▶ _What you will do_
Please retype the entries below word for word, passing over every picture.

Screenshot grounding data

_ _ _

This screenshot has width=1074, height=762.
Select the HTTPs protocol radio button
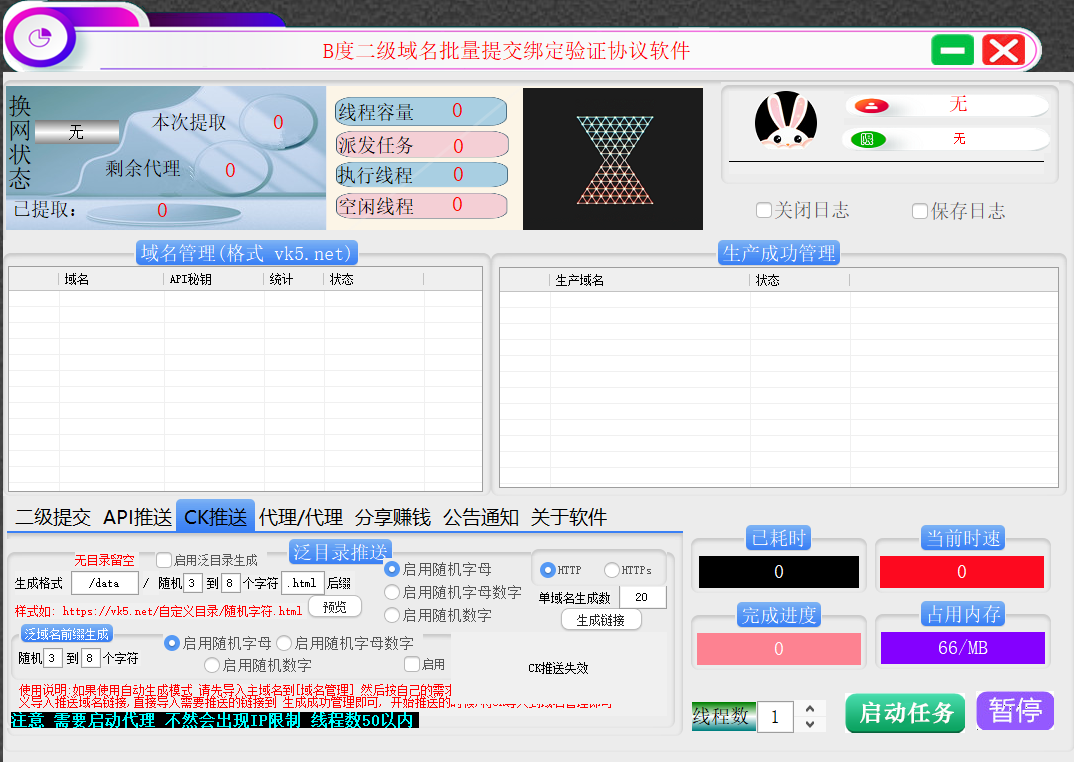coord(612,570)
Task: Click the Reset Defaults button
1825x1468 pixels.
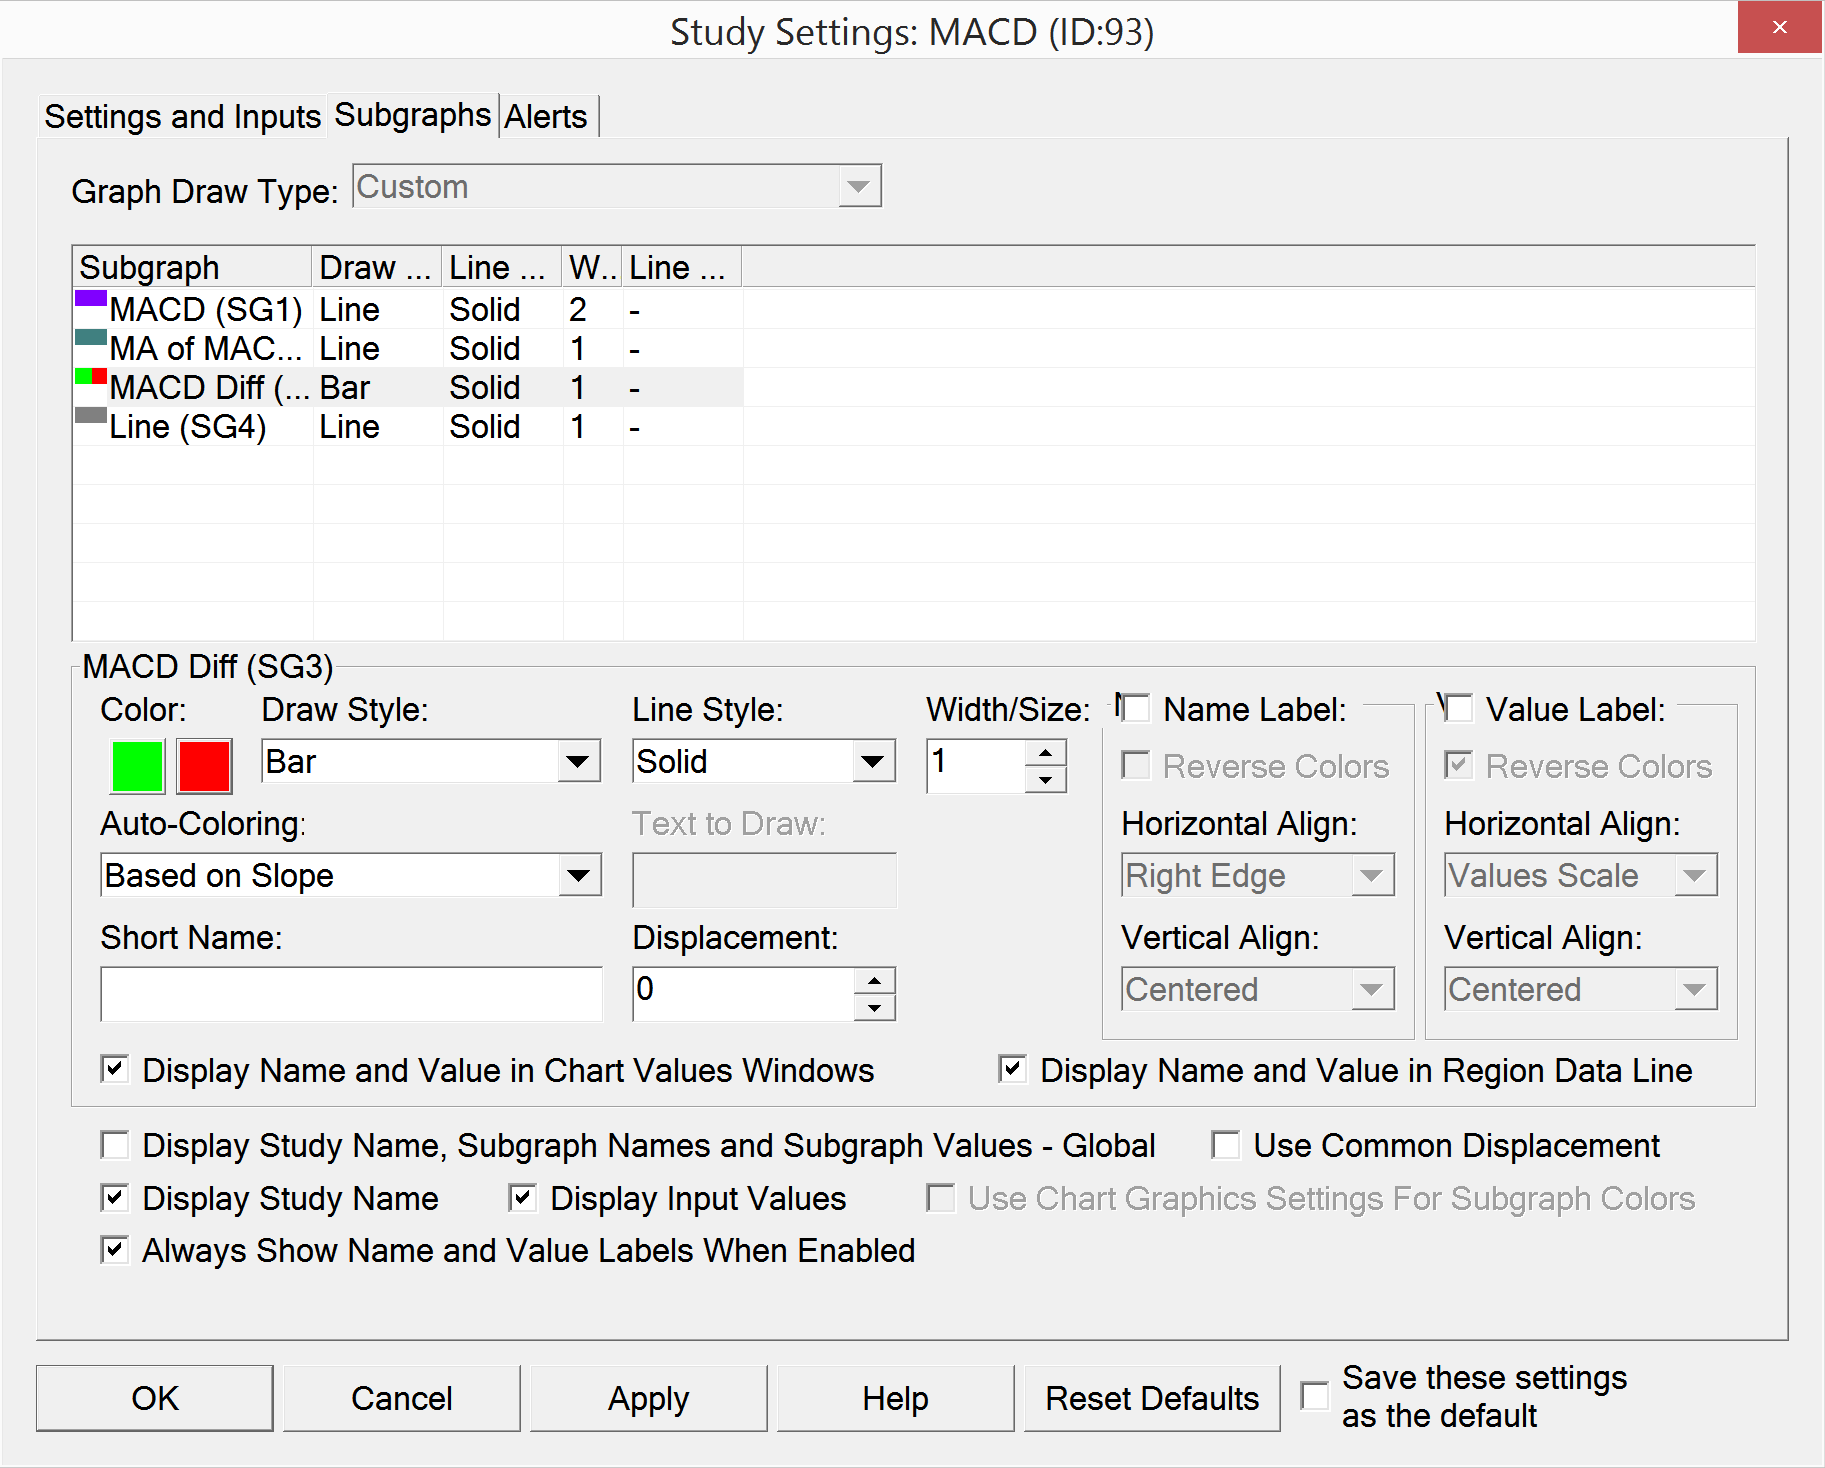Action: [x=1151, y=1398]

_ _ _

▶ _Answer space_
This screenshot has width=1074, height=762.
Select the HTTPs protocol radio button
coord(612,570)
Task: Click the Reset Defaults button
1825x1468 pixels.
Action: [x=1151, y=1398]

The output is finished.